Hey Geon, cool project. Pretty sure it'll be handy to many.
Even the other day at work we were talking about how clueless we are about regex.
I'll do share it with them.
Thank you. that'd be awesome
Delightful tool. Bookmarking!
I also hate regex, so much that I'm helping design an expression parser that addressees many of its flaws. This new parser won't replace regex β trying to be everything to everyone is how it came to be so annoyingly esoteric to begin with β but it'll hopefully be better than what we have for a number of common cases.
Thank you.
Your parser would be amazing. If it plugs into javascript I really would love to try it out.
I'm implementing it for our C++ game engine, so this implementation won't be Javascript compatible. That said, both the code and the specification will be open source, so there's nothing stopping you (or anyone else) from implementing it elsewhere.

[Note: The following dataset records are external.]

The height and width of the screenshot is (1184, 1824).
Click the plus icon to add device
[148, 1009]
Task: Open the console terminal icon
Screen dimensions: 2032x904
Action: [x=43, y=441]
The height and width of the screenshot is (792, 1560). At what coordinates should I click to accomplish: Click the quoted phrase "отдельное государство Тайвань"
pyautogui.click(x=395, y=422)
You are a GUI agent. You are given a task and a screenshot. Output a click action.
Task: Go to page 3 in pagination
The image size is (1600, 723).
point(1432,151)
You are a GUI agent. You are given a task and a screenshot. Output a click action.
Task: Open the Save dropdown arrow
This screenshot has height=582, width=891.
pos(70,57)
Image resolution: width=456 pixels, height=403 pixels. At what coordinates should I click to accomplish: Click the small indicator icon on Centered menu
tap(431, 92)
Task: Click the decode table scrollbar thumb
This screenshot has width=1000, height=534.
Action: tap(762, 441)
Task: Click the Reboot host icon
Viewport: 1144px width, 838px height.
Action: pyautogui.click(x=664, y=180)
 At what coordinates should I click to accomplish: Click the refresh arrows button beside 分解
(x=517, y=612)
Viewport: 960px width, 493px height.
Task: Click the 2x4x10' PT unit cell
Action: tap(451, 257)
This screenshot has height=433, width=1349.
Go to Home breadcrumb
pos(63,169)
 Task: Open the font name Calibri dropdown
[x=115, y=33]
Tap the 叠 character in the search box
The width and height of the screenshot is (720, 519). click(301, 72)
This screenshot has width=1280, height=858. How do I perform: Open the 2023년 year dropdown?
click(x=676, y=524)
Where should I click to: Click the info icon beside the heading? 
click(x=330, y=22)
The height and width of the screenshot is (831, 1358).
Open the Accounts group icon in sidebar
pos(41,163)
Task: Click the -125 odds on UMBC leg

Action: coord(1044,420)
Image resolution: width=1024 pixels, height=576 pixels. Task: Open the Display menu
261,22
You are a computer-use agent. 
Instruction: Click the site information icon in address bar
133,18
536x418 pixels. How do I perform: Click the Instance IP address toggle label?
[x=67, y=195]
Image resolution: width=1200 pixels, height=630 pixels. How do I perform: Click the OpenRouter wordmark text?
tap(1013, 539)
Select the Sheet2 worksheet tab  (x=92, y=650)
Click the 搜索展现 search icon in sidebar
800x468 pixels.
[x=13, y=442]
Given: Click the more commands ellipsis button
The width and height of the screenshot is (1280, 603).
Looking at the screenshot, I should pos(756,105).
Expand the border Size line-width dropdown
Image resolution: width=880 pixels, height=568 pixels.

is it already under construction? I'd love to see the repo
We're fairly early in the implementation stage β the code is currently under a serious breaking refactor β but you certainly check it out. The project page is here, and you can follow our development on Phabricator.
This looks cool
I really wanted a parser built like regex101 for my tool. Really don't know where to start
github.com/geongeorge/i-hate-regex
Awesome, having the diagrams and cheatsheet right there is very helpful. It will be much easier to figure out how to customize it and learn something along the way. Great work!
Thank you. More features are coming as we speak. Do check us out in GitHub: github.com/geongeorge/i-hate-regex
@bpedroza
You have a good point, which will allow me to refine my position.
I think that we should stop over focusing on the HOW you did the pattern matching part (oh see, a nice regex! let me make it even better) and focus more on the WHAT it's supposed to do and WHY it's important.
Having the unit tests for the regex allows to reframe the question this way.
Then it's an implementation detail whether you use a regex or a parsing library or whatever, and I am fine with all of those solutions.